What we do
A lot of what we know about evolution has been figured out from the observations of naturalists, examinations of the fossil record, and math. Experimental evolution is a relatively new and complementary way of investigating evolution. Microbes grow and divide very quickly, providing a powerful means for directly observing thousands of generations of evolution as they happen. This allows for direct tests of evolutionary theory and explorations of what is possible- often leading to unexpected discoveries. In order to increase the scale of our experiments, we use a robotic liquid handler similar to the one shown on the right. It is very useful to be able to work with many cultures at once- this allows us to run many experiments in parallel and test the repeatability of evolutionary outcomes. One of the coolest findings of experimental evolution studies has been the repeatability of evolution- one of the goals of our research is discover whether this repeatability could be indicative of predictability, and then to see whether these rules hold true in other microbial organisms beyond a few model lab microbes. In order to figure out what has been going on in our evolving populations, we do a lot of whole genome sequencing. We also use the tools of molecular genetics to build the strains we want to evolve, or to test functional hypotheses generated by sequencing our evolved strains. For a better understanding of what we have done, take a look at our publications.
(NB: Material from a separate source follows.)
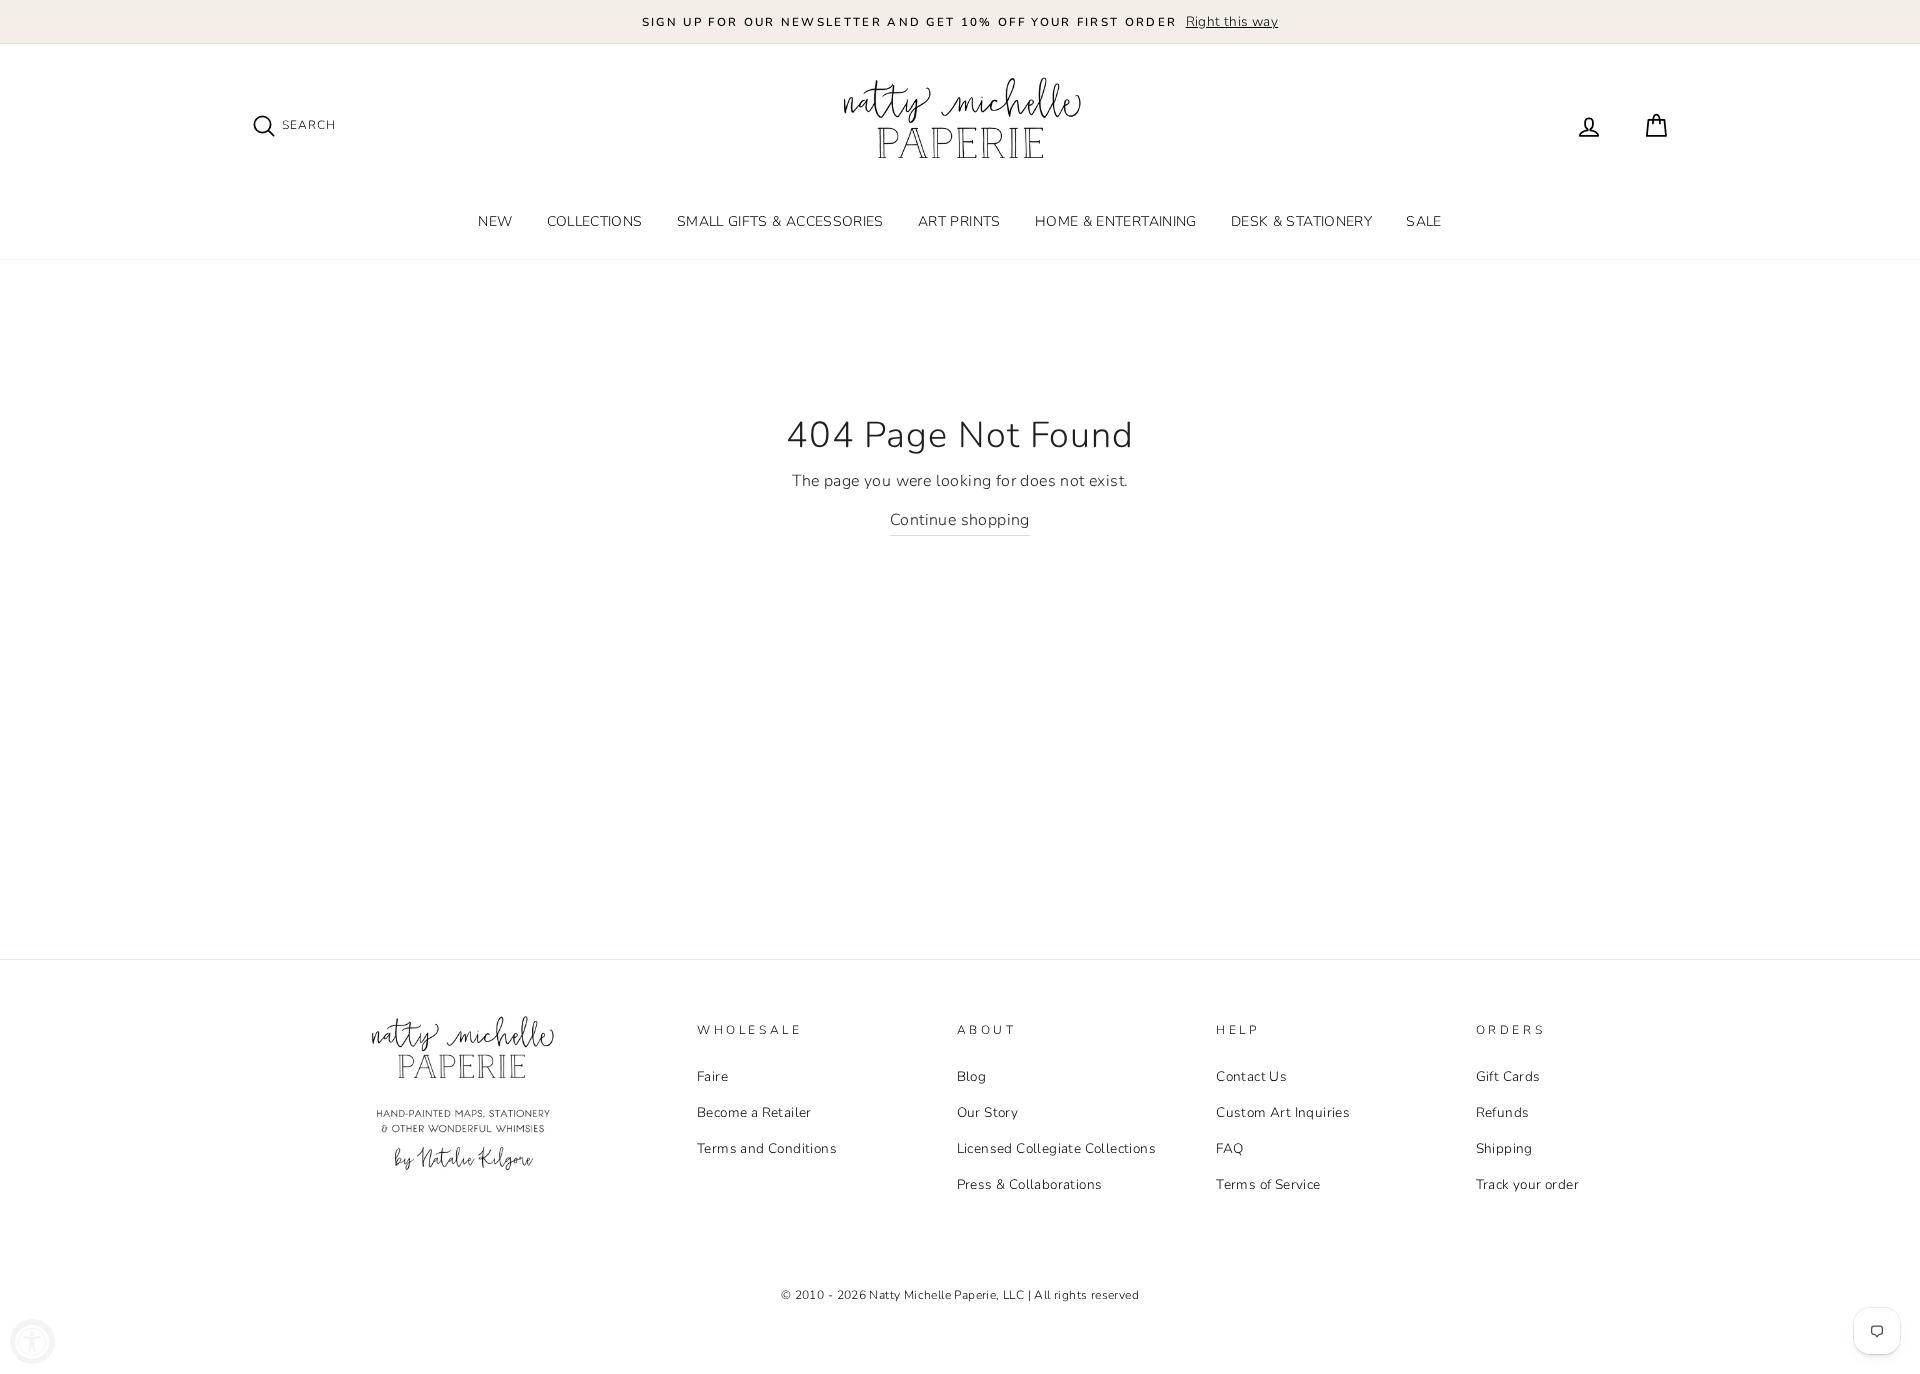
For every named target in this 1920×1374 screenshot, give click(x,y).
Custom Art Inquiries (1283, 1112)
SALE (1423, 221)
Connecting experimental model systems with the reality of complex microbiomes.
In current work, we are finding ways to build more complex experimental evolution systems so that we can bring our experiments closer to the reality of microbial evolution.
1. Coevolution: almost no microbial species evolves in isolation, so we are running co-evolution experiments so that we can track the genetics of adaptation in multiple species as they adapt to co-existence.
2. Horizontal Gene Transfer: 1000's of sequenced genomes show us that horizontal gene transfer is really important, yet running experiments that incorporate HGT has proven difficult. We are running experimental populations that can adapt by HGT as well as spontaneous mutation.